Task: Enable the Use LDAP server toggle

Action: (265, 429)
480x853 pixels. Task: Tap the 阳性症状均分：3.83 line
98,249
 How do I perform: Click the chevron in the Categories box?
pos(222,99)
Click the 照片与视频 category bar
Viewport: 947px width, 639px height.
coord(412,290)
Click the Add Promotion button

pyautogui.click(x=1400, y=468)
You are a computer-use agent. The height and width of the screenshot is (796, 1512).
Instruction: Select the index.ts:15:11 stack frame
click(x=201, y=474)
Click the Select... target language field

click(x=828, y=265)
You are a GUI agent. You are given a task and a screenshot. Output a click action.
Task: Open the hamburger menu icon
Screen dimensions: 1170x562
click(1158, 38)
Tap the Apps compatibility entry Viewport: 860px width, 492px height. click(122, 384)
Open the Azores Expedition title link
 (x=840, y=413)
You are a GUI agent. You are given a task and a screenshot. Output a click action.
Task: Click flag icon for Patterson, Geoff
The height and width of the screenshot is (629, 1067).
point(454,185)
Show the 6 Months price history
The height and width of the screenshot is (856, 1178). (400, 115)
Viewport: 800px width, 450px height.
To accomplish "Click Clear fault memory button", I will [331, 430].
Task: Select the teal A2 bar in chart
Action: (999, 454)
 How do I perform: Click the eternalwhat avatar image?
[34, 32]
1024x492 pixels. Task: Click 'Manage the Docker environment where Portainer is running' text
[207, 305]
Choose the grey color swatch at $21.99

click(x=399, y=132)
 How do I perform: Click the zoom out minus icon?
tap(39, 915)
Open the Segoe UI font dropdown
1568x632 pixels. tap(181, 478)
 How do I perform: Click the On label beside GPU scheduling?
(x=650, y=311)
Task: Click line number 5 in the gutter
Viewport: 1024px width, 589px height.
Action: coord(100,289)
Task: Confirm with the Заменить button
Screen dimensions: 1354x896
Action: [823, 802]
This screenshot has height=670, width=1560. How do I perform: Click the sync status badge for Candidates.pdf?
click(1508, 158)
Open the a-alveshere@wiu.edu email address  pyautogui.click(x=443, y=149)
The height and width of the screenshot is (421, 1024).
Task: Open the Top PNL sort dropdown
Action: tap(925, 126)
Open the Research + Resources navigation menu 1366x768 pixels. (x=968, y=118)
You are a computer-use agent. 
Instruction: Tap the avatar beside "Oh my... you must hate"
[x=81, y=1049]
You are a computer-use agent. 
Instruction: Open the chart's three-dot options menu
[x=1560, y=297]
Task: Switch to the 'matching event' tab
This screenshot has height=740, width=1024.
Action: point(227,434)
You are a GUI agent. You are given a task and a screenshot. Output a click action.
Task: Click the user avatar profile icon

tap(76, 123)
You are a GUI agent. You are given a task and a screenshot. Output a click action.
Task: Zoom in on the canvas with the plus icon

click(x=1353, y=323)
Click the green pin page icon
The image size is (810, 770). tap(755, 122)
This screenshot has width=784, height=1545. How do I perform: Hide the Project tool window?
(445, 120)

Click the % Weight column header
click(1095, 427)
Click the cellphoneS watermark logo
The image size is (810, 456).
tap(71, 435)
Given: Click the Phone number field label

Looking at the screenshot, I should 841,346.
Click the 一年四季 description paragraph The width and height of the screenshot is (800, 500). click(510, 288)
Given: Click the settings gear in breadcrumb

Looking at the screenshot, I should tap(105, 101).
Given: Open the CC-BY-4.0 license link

◇ ◇ ◇

*Task objective:* Give the listing again. Leave every word as it stands.

*Problem solution:*
Task: Enable the Use LDAP server toggle

Action: (265, 429)
480x853 pixels. Task: Tap the 阳性症状均分：3.83 line
98,249
 How do I perform: Click the chevron in the Categories box?
pos(222,99)
Click the 照片与视频 category bar
Viewport: 947px width, 639px height.
coord(412,290)
Click the Add Promotion button

pyautogui.click(x=1400, y=468)
You are a computer-use agent. The height and width of the screenshot is (796, 1512).
Instruction: Select the index.ts:15:11 stack frame
click(x=201, y=474)
Click the Select... target language field

click(x=828, y=265)
You are a GUI agent. You are given a task and a screenshot. Output a click action.
Task: Open the hamburger menu icon
Screen dimensions: 1170x562
click(1158, 38)
Tap the Apps compatibility entry Viewport: 860px width, 492px height. click(122, 384)
Open the Azores Expedition title link
 (x=840, y=413)
You are a GUI agent. You are given a task and a screenshot. Output a click action.
Task: Click flag icon for Patterson, Geoff
The height and width of the screenshot is (629, 1067).
point(454,185)
Show the 6 Months price history
The height and width of the screenshot is (856, 1178). (400, 115)
Viewport: 800px width, 450px height.
To accomplish "Click Clear fault memory button", I will [331, 430].
Task: Select the teal A2 bar in chart
Action: (999, 454)
 How do I perform: Click the eternalwhat avatar image?
[34, 32]
1024x492 pixels. Task: Click 'Manage the Docker environment where Portainer is running' text
[207, 305]
Choose the grey color swatch at $21.99

click(x=399, y=132)
 How do I perform: Click the zoom out minus icon?
tap(39, 915)
Open the Segoe UI font dropdown
1568x632 pixels. tap(181, 478)
 How do I perform: Click the On label beside GPU scheduling?
(x=650, y=311)
Task: Click line number 5 in the gutter
Viewport: 1024px width, 589px height.
Action: coord(100,289)
Task: Confirm with the Заменить button
Screen dimensions: 1354x896
Action: [823, 802]
This screenshot has height=670, width=1560. How do I perform: Click the sync status badge for Candidates.pdf?
click(1508, 158)
Open the a-alveshere@wiu.edu email address  pyautogui.click(x=443, y=149)
The height and width of the screenshot is (421, 1024).
Task: Open the Top PNL sort dropdown
Action: tap(925, 126)
Open the Research + Resources navigation menu 1366x768 pixels. (x=968, y=118)
You are a computer-use agent. 
Instruction: Tap the avatar beside "Oh my... you must hate"
[x=81, y=1049]
You are a computer-use agent. 
Instruction: Open the chart's three-dot options menu
[x=1560, y=297]
Task: Switch to the 'matching event' tab
This screenshot has height=740, width=1024.
Action: point(227,434)
You are a GUI agent. You are given a task and a screenshot. Output a click action.
Task: Click the user avatar profile icon

tap(76, 123)
You are a GUI agent. You are given a task and a screenshot. Output a click action.
Task: Zoom in on the canvas with the plus icon

click(x=1353, y=323)
Click the green pin page icon
The image size is (810, 770). tap(755, 122)
This screenshot has width=784, height=1545. How do I perform: Hide the Project tool window?
(445, 120)

Click the % Weight column header
click(1095, 427)
Click the cellphoneS watermark logo
The image size is (810, 456).
tap(71, 435)
Given: Click the Phone number field label

Looking at the screenshot, I should 841,346.
Click the 一年四季 description paragraph The width and height of the screenshot is (800, 500). click(510, 288)
Given: Click the settings gear in breadcrumb

Looking at the screenshot, I should tap(105, 101).
Given: Open the CC-BY-4.0 license link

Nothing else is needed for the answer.